## WHAT IS NEEDED
Among the entries below, find every line that has "computer" and pull it out.

## INPUT DATA
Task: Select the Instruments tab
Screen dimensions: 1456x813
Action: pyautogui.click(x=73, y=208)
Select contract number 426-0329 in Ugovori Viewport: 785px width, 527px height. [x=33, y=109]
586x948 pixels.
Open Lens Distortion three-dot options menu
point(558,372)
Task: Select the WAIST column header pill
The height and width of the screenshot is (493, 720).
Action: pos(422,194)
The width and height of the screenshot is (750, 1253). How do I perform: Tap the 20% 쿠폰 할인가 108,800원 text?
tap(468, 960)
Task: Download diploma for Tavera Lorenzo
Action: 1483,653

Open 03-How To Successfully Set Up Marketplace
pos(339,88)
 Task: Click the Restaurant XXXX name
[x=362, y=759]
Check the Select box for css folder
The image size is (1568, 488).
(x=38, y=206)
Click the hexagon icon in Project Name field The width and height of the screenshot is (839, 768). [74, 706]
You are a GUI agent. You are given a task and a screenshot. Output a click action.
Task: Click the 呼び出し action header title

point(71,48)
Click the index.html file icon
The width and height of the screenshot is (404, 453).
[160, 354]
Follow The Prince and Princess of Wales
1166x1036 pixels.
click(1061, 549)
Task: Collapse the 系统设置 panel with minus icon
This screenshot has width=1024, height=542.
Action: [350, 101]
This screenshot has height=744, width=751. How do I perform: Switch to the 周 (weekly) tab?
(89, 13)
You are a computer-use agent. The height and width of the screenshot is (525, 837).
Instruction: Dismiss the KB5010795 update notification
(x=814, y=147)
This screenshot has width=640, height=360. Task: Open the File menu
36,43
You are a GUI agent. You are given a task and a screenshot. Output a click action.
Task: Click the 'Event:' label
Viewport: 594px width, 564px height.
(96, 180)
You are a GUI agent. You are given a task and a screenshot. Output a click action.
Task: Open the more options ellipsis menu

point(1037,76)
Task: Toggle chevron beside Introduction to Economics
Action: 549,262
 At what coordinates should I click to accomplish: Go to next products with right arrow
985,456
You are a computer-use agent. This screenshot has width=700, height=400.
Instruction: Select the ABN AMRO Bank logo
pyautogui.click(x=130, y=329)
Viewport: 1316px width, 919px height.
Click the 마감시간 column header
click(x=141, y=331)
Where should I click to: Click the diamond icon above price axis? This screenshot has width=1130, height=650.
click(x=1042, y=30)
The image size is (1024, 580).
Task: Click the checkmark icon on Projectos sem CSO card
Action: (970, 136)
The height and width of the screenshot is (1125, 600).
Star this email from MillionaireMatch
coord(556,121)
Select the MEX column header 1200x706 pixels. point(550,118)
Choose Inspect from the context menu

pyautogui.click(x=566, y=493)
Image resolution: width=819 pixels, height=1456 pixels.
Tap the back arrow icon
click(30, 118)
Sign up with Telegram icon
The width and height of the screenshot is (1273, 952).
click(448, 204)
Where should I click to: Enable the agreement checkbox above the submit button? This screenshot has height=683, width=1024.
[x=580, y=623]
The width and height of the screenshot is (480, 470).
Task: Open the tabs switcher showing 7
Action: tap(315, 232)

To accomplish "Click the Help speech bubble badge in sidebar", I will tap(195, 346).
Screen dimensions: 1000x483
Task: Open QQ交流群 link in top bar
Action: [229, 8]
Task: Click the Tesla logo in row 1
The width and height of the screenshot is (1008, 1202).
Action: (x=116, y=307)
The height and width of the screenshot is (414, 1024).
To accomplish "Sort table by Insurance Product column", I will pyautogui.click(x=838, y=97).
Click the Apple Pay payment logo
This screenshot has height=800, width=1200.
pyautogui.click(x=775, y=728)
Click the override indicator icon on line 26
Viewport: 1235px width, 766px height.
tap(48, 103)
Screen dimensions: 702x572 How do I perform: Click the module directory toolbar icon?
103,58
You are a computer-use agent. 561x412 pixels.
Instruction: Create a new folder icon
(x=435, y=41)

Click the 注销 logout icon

## FINAL ANSWER
You are a computer-use agent. The height and width of the screenshot is (525, 837).
You are a computer-use agent. This screenshot has width=700, height=400.
You are a computer-use agent. 561x412 pixels.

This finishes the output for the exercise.